I took about 10 minutes yesterday (we were reading “The Walrus and The Carpenter”) to field all the arguments my students could come up with to prove to me that pigs didn't have wings. They were unable to overcome my logic,and the proverbial question of “whether pigs have wings” is still open for debate.

If you read this blog and would like to be a part of something like an “Essay of the Day” group, please leave a comment with your thoughts/suggestions and if there's an interest, I'll take the time to begin putting something together.

Also, I was looking through old files last night and, in addition to uncovering the full album of songs that I wrote in high school (I was emo before Death Cab was a twinkle in Atlantic Record's eye), I found the series of Microsoft Paint single-frame comics I made for my first (and ultimately ill-fated) blog. This was a favorite of mine:



August 30, 2008

On Holiday

With a week down and 35 more to go I feel a little bit like a 6 year-old starring down the bottomless abyss of formal schooling.

This Week The Trend...

...was to get myself up about 5am, take the few unconscious hours that I have to spend, and work away the rest of them.

My kids are great. They really are. I don't think there's a brighter 8th grade class in the country, and I'll prove that to you come standardized test time.
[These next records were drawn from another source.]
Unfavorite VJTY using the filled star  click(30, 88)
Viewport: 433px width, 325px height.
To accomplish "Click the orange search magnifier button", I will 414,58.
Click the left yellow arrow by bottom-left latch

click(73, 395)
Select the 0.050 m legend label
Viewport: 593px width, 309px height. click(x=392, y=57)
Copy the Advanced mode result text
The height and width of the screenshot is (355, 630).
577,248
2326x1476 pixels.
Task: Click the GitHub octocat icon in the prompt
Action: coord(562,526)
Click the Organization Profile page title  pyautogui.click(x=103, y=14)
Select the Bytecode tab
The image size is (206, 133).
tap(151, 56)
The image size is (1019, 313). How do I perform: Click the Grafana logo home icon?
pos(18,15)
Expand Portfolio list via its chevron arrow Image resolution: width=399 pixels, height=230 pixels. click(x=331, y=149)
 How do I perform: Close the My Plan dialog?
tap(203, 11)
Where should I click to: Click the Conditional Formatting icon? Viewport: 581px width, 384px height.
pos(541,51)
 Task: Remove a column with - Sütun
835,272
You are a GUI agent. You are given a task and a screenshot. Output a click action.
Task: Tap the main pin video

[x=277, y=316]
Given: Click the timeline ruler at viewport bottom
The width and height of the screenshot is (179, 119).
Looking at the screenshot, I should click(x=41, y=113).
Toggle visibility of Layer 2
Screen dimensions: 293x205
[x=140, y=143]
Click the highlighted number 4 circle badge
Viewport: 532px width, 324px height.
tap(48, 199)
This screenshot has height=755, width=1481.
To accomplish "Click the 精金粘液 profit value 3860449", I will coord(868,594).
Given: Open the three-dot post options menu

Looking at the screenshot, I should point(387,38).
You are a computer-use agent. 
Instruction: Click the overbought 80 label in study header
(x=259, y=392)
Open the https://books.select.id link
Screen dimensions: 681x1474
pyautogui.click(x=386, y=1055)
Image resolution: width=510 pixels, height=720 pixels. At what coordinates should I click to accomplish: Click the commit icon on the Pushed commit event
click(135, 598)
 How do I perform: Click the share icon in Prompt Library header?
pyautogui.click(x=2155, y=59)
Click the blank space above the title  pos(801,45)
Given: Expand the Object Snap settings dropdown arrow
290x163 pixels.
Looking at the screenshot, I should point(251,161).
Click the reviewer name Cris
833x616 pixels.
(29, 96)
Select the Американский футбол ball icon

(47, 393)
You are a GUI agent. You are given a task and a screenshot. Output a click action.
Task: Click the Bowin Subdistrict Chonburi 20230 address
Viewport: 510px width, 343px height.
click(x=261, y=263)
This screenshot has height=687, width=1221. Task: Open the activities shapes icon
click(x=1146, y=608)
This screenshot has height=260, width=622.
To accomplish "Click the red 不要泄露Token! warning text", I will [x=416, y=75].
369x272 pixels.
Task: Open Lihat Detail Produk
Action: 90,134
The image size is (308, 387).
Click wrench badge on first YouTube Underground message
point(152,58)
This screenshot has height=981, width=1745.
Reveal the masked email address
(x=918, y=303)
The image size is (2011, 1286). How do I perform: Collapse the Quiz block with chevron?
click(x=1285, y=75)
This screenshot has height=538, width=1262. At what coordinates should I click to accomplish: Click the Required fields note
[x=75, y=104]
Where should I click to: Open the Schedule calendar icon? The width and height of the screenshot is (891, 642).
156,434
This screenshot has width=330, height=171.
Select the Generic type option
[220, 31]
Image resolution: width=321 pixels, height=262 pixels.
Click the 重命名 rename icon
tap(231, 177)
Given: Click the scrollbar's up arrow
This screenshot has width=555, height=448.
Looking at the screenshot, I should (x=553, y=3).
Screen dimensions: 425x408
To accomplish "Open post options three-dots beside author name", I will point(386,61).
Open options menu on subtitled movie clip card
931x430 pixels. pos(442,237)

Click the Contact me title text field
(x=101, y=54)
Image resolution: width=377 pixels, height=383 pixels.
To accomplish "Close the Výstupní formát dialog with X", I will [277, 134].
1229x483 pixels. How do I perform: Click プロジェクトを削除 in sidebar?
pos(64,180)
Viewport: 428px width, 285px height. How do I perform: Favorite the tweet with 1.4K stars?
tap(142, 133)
Also, after taking a couple hours just to finish some grading and enter it into the computer, I discovered that the student who has been my biggest discipline problem so far (which just means that he doesn't sit up straight and tries in small ways to be a class clown) is the only student thus far with a perfect A. After 3 quizzes, 5 homework assignments, and a writing lab, he has yet to miss a point. These kids are really good, and, despite the fact that they are only in 8th grade, most have done a pretty good job of understanding everything I say, even in the moments when I'm teaching in a way that would be more appropriate for seniors in high school.

Gauging the level at which I can lecture and the level at which I can expect my students to perform is going to be one of my biggest problems.

Now I'm sitting in a coffee shop using craptop to get some internet-related work done. Craptop is Brad's old hollowed-out computer that has neither battery, nor floppy drive, nor CD drive, and to top it all off the cord is covered with an electrical tape coat in an effort to make it more likely that the power-supply won't be cut off (which in the absence of a battery shuts the computer off immediately). Despite all that I've seldom been more thankful for a machine as i've been unable to "borrow" internet at home as of late.

Someday I do plan to return that internet. My future business (constructed on the Mr. Whitford business model) entitled "Good Times" will have free Wi-Fi.

If you didn't already know, and I'm pretty sure only two of you did, I signed up for RCIA classes last Sunday after mass. Rite of Christian Initiation for Adults is a preperatory program for receiving the sacraments in the Catholic church. So, over the next several months, starting September 6th, I'll be attending weekly cathecism class with the intent of entering the church at Easter. So, if you have reading material or well constructed arguments for me either about the Church, or about why I should run the other way, I'd like to hear what you have to say.

Is it wrong to listen to my blog playlist while writing my next post? It feels a little perverse.

Once again, I know I say this every couple days, but you should really listen to The Good Word playlist. Each post is named for a song and those songs grace the sidebar of the page. You can't really know me without knowing my music and I'd like to think that you wouldn't mind adding some of it to your own personal collection.

I laid off coffee this week so that I didn't end up getting jittery in class. But in the future I'll keep this in mind:



There are probably about a thousand episodes, but I really should start getting together a complete collection of The Red Green Show on DVD. It's one of the few really materialistic goals I have in life - along with having a secret part of my house that you can only get to by swimming through an underwater tunnel.